[Start of Attachment]

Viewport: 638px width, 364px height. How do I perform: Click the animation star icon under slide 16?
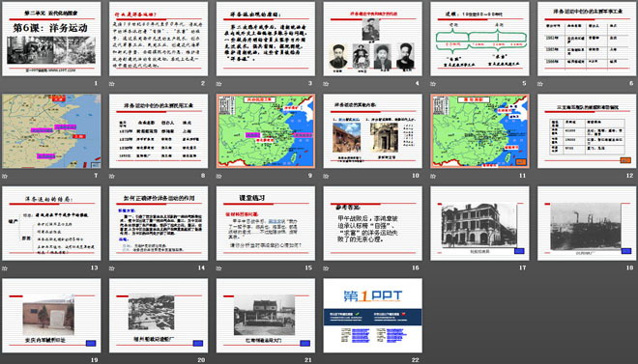326,268

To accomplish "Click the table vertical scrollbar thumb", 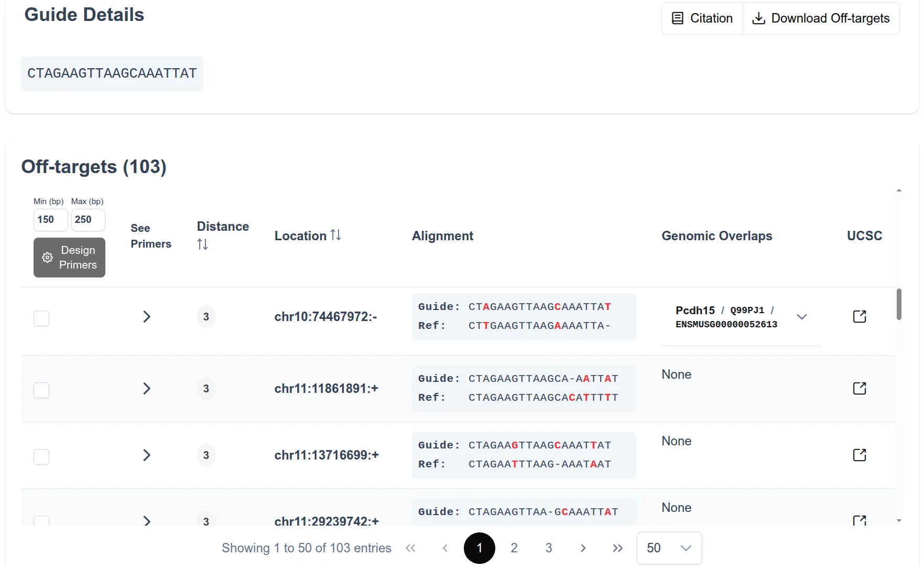I will 899,304.
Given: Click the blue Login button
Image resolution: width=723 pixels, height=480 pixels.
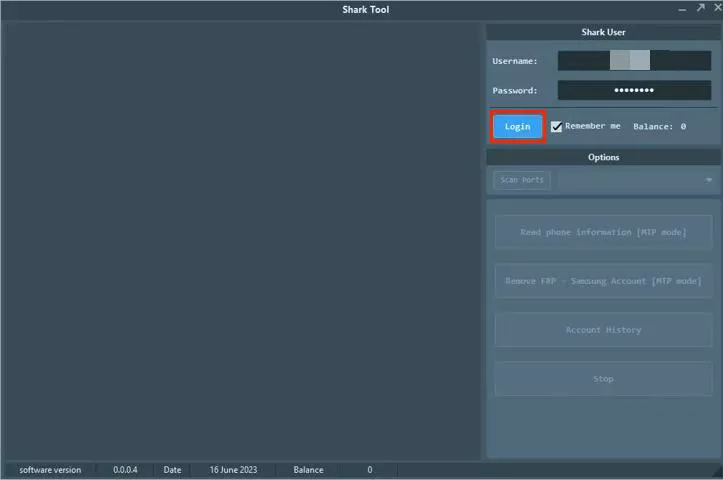Looking at the screenshot, I should [x=517, y=127].
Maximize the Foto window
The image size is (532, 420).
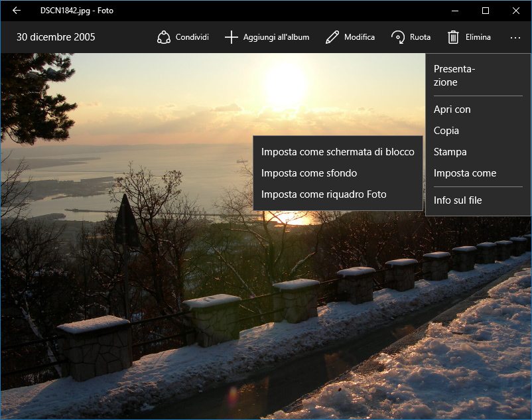[x=485, y=11]
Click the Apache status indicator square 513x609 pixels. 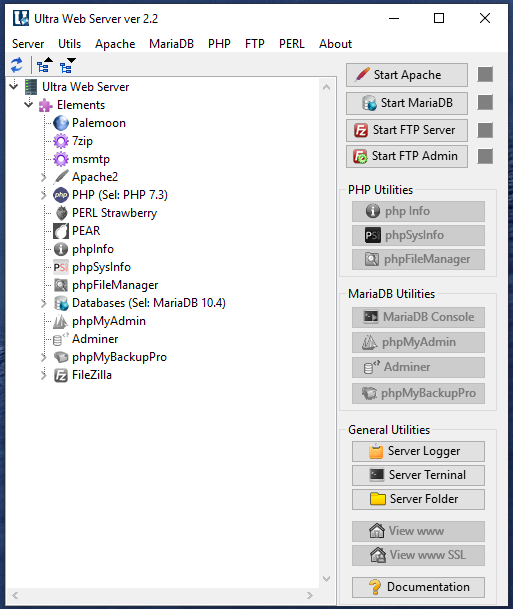point(485,75)
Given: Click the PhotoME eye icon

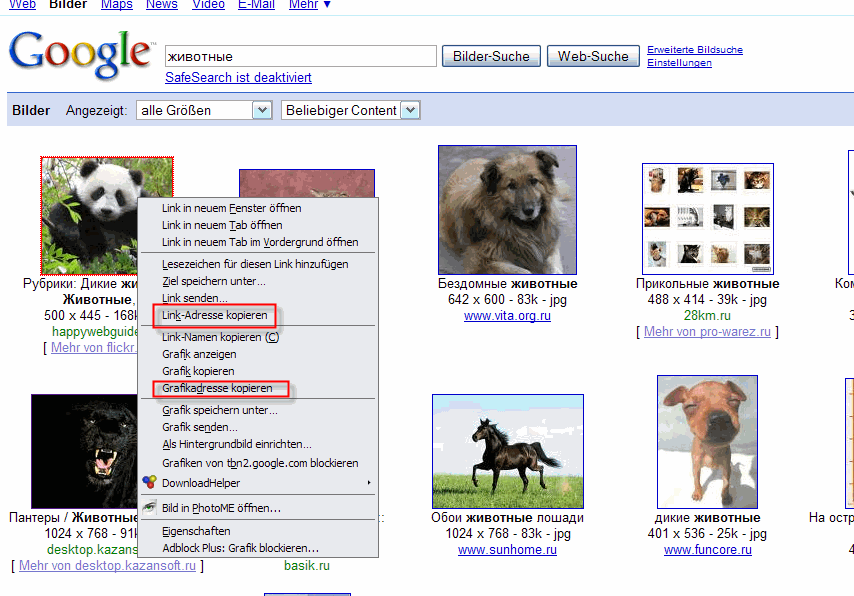Looking at the screenshot, I should pyautogui.click(x=149, y=508).
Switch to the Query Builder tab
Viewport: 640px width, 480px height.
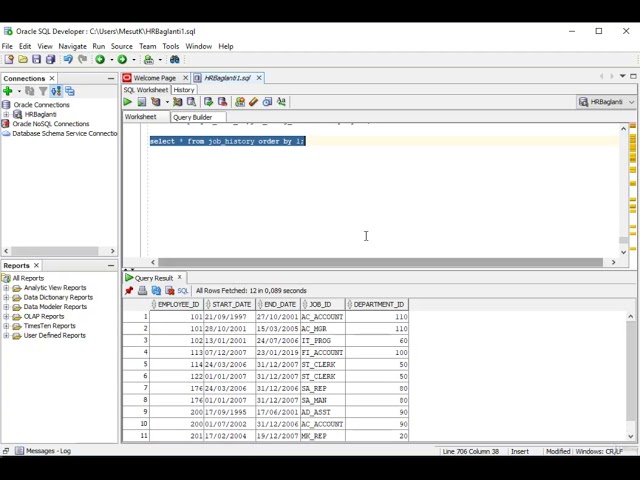(x=192, y=117)
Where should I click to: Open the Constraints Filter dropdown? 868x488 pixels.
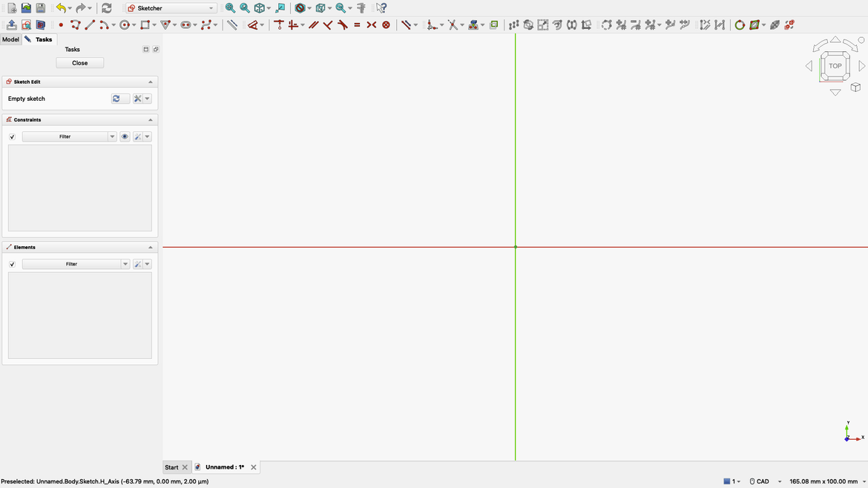[x=112, y=136]
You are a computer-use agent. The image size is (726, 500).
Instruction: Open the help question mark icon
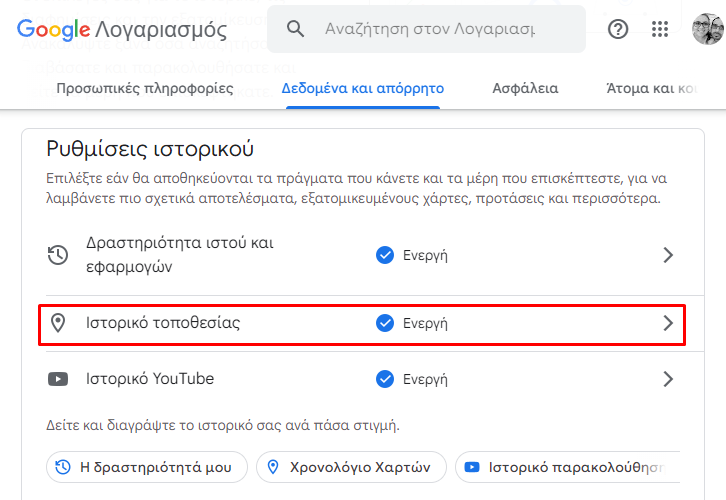pos(618,29)
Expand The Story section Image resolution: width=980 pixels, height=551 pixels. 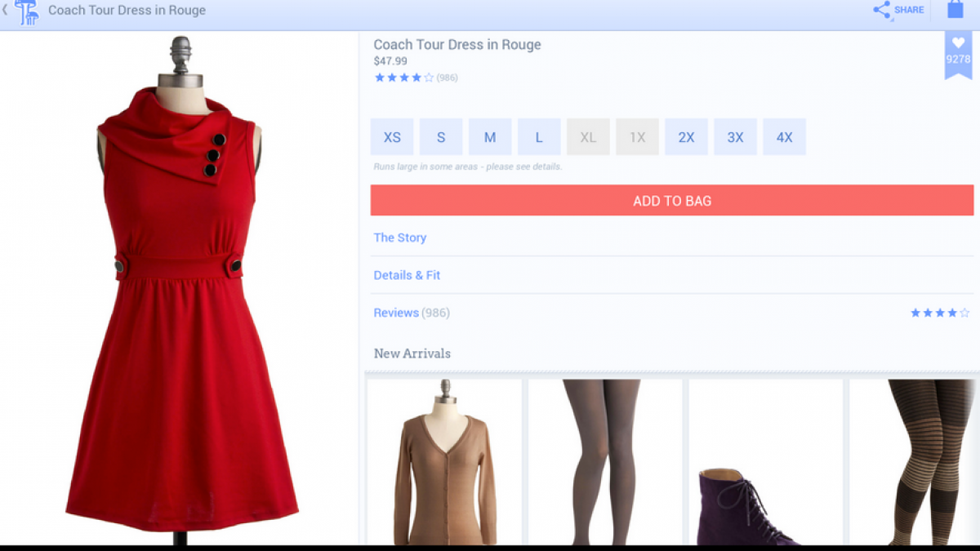[x=400, y=238]
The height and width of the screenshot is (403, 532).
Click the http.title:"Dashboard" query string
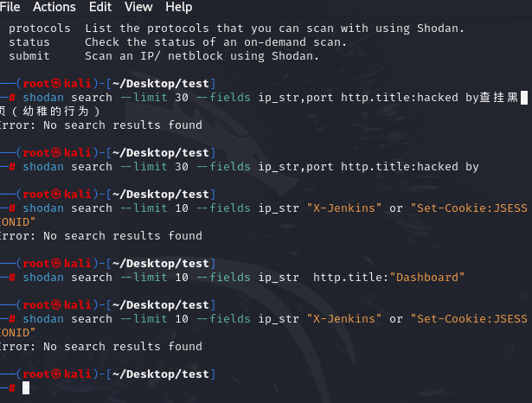[388, 278]
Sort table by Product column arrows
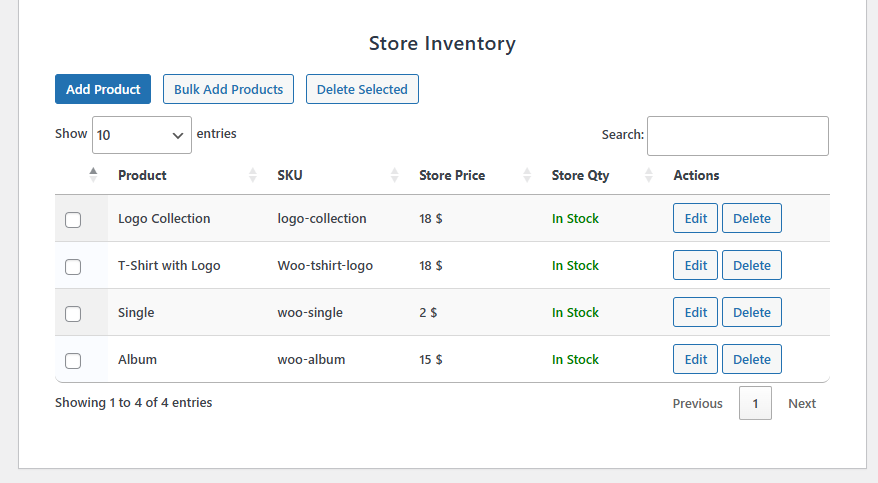The height and width of the screenshot is (483, 878). point(253,175)
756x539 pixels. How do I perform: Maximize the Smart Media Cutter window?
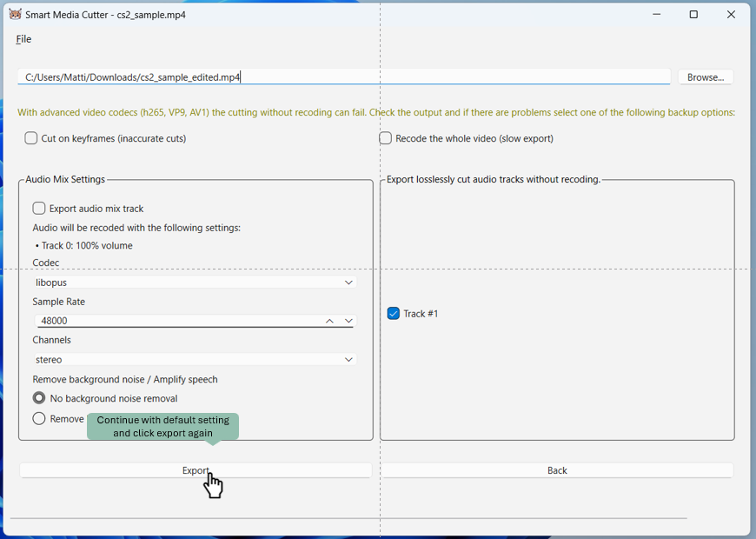[693, 15]
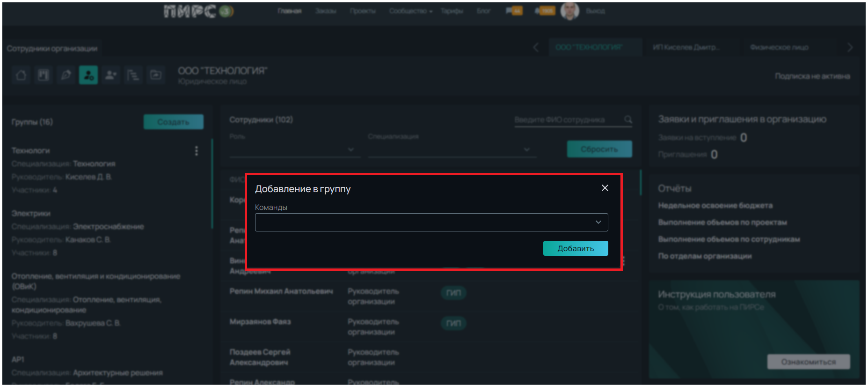Viewport: 868px width, 387px height.
Task: Switch to 'Физическое лицо' tab
Action: (x=779, y=47)
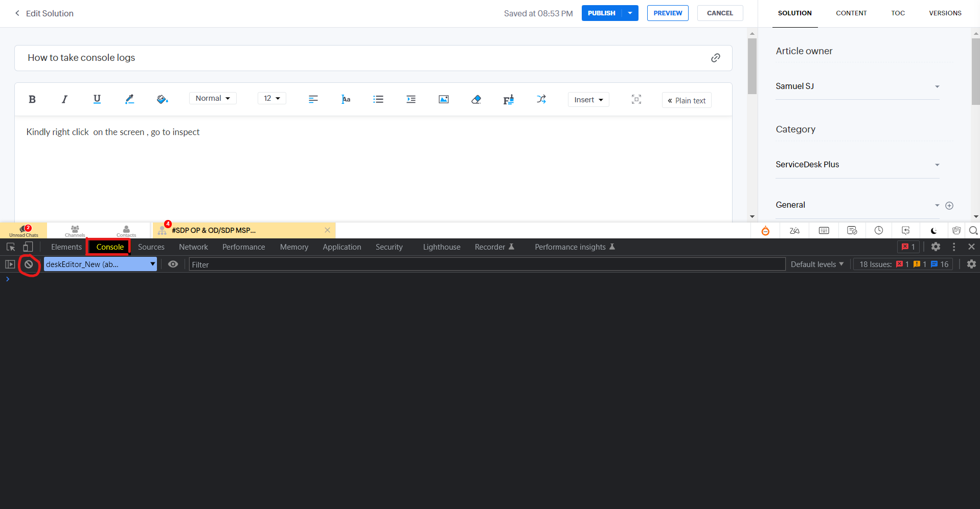Toggle the device toolbar in DevTools
Viewport: 980px width, 509px height.
pyautogui.click(x=28, y=247)
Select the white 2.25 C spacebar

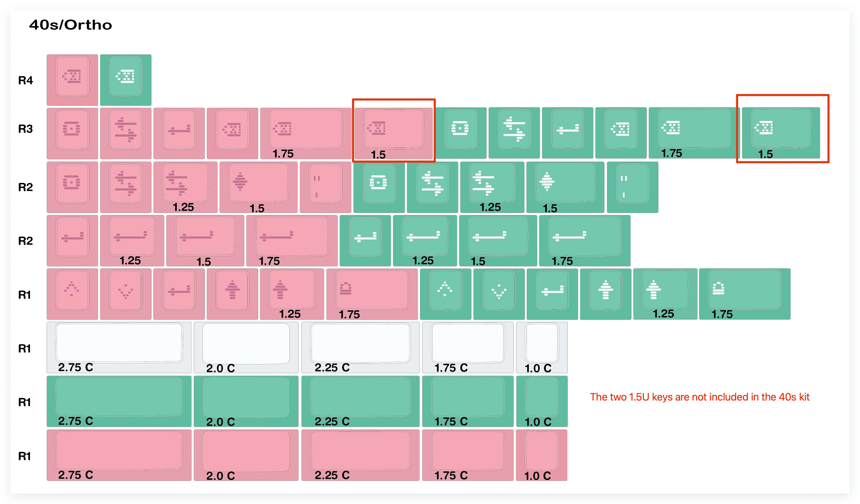360,347
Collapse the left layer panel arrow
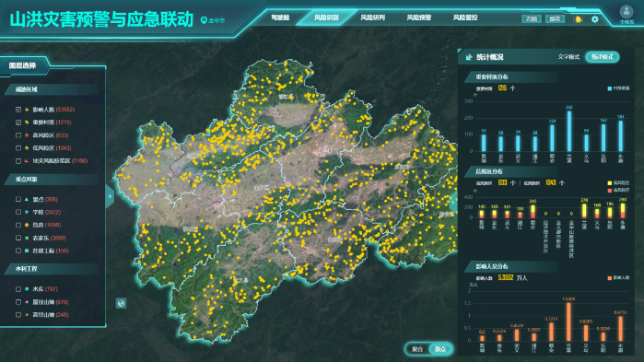This screenshot has height=362, width=644. click(x=110, y=196)
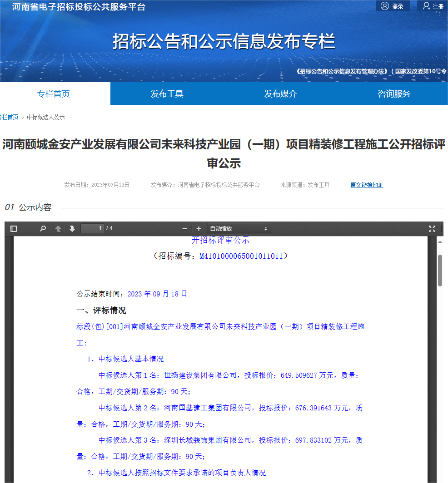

[End of Attachment]

Prompt:
Write out exactly the lines that run from the one containing "Select the white 2.25 C spacebar" to the last line of the entries above, both ends kept, pictures left out.

Exercise response:
Select the white 2.25 C spacebar

360,347
Collapse the left layer panel arrow
This screenshot has height=362, width=644. click(x=110, y=196)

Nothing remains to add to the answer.